Saved entries

━━━━━━━━━━

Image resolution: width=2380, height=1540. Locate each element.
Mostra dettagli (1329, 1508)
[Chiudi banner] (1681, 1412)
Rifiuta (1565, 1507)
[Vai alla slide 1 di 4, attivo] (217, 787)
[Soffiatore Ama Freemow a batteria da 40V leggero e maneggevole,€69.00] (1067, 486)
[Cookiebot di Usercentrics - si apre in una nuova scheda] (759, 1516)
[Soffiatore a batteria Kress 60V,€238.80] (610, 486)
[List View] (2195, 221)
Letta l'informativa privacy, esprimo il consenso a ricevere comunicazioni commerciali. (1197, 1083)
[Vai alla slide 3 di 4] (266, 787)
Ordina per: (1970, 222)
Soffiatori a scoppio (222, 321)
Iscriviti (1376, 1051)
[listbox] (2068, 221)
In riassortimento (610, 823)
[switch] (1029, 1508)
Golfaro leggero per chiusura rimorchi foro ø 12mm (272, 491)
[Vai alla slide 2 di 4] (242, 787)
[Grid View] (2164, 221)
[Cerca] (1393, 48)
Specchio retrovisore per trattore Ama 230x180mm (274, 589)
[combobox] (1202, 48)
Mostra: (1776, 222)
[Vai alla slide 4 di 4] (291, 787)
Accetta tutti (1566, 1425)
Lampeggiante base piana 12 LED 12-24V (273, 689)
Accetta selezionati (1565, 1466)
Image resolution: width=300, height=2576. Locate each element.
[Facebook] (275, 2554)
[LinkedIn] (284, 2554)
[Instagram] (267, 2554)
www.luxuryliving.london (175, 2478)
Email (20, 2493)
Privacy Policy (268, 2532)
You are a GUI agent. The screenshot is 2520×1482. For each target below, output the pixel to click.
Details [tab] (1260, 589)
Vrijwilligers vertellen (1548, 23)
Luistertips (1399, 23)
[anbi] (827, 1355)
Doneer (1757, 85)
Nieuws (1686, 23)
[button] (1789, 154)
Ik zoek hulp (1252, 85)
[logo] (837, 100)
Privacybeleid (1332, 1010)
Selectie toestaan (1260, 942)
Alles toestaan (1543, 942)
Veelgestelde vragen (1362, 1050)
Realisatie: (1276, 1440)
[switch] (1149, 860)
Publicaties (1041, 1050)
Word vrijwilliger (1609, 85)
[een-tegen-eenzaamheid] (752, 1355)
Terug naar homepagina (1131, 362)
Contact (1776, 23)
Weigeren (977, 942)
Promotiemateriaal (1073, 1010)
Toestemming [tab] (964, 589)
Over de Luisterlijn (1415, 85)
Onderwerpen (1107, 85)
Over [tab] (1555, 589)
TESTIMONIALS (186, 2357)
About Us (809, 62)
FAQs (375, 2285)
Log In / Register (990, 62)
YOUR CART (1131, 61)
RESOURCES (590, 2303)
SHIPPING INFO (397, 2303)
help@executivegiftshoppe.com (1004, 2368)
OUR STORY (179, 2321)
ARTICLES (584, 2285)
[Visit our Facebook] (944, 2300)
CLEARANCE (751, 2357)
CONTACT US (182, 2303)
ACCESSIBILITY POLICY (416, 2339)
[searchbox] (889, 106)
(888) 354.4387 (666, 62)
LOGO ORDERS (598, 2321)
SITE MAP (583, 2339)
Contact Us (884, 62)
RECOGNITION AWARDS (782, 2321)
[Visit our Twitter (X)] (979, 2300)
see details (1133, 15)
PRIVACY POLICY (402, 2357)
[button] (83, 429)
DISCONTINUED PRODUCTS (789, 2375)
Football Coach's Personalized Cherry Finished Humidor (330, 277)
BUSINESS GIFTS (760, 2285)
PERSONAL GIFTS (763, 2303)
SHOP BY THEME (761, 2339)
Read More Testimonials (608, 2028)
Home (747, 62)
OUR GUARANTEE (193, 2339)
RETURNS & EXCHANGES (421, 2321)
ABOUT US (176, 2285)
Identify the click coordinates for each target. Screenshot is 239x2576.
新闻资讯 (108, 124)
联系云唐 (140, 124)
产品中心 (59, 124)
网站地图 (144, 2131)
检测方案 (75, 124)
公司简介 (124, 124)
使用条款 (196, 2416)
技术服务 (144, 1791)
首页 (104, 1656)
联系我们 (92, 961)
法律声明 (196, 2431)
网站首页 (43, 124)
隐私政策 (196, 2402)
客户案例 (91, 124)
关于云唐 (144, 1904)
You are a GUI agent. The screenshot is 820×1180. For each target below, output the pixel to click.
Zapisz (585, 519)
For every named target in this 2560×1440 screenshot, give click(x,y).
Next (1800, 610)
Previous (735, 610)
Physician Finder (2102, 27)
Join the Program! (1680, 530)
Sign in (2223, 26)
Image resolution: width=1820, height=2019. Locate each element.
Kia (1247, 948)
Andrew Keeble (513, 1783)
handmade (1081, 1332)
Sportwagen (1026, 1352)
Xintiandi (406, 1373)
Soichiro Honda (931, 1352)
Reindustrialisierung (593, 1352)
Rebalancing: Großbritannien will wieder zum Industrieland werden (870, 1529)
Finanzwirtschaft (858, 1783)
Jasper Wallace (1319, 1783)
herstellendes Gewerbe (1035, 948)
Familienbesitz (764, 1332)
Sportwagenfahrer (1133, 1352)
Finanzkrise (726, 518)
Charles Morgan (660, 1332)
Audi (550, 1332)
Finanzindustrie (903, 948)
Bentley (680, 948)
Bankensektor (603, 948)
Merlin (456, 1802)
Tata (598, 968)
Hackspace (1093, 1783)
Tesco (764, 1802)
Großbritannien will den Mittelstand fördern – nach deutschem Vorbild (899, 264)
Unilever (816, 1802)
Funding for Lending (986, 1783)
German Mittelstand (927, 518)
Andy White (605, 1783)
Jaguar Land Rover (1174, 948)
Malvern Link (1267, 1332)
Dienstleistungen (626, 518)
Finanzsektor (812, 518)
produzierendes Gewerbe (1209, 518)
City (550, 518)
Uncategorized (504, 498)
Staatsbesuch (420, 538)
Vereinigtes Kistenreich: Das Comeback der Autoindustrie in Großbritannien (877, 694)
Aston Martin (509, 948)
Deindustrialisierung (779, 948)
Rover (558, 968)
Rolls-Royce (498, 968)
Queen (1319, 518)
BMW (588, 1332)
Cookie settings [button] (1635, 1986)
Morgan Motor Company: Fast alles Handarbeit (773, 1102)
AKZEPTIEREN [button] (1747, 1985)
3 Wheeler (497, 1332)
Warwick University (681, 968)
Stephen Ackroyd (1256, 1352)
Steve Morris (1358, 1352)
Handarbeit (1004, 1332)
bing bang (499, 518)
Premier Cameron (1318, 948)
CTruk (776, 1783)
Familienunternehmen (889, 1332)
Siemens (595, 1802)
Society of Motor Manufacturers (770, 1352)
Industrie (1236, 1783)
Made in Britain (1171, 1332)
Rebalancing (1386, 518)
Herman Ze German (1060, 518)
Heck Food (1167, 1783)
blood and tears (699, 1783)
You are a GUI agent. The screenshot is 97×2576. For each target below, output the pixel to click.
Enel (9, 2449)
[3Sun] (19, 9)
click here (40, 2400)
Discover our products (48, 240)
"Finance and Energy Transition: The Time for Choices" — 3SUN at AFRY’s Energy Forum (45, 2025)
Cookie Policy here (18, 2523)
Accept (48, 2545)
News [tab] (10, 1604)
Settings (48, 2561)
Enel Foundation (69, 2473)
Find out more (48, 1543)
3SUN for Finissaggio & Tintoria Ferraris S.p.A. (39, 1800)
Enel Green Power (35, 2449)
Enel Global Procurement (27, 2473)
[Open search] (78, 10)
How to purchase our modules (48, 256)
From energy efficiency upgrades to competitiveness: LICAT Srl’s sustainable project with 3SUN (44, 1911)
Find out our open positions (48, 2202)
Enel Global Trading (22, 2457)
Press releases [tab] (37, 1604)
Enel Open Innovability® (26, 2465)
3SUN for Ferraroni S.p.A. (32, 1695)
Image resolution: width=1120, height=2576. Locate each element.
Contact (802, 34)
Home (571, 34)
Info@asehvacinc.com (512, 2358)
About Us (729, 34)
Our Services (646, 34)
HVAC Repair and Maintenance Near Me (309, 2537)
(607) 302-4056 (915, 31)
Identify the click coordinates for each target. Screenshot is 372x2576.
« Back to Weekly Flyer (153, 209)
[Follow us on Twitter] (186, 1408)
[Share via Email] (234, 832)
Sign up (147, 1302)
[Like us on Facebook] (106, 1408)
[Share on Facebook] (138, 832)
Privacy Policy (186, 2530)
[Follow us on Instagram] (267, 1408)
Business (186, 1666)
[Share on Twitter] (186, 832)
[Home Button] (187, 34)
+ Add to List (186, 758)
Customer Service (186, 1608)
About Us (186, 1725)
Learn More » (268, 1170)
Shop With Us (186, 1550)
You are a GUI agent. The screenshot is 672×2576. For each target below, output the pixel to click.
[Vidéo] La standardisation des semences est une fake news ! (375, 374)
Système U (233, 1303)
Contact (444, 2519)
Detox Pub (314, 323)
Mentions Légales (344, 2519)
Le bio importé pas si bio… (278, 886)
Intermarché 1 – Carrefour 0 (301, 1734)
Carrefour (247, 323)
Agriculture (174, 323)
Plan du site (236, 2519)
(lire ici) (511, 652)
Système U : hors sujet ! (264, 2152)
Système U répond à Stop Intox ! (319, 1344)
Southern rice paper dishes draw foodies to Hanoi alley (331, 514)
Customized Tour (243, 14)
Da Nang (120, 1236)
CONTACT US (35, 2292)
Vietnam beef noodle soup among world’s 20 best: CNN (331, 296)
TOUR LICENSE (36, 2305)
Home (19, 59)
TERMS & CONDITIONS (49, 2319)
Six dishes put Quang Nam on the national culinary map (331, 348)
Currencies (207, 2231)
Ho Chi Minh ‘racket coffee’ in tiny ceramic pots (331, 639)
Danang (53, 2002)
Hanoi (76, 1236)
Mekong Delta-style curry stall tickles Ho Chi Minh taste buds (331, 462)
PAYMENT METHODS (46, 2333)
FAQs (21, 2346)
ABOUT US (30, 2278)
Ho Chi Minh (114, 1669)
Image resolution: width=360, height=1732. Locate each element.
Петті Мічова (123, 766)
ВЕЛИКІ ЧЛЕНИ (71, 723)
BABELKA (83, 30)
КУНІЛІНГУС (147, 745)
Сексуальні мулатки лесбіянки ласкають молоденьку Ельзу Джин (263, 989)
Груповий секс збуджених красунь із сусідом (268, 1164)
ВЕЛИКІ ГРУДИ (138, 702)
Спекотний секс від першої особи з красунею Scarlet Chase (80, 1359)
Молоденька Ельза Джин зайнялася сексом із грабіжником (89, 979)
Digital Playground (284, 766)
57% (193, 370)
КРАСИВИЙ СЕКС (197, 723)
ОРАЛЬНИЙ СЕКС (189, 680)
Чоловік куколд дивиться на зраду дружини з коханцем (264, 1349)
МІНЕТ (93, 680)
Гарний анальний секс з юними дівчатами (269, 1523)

━━━━━━━━━━

Taking the entries above, print exactly the lines starting at the line with "Груповий секс збуджених" and ending at the line with "МІНЕТ (93, 680)", both included.

Груповий секс збуджених красунь із сусідом (268, 1164)
ВЕЛИКІ ГРУДИ (138, 702)
Спекотний секс від першої особи з красунею Scarlet Chase (80, 1359)
Молоденька Ельза Джин зайнялася сексом із грабіжником (89, 979)
Digital Playground (284, 766)
57% (193, 370)
КРАСИВИЙ СЕКС (197, 723)
ОРАЛЬНИЙ СЕКС (189, 680)
Чоловік куколд дивиться на зраду дружини з коханцем (264, 1349)
МІНЕТ (93, 680)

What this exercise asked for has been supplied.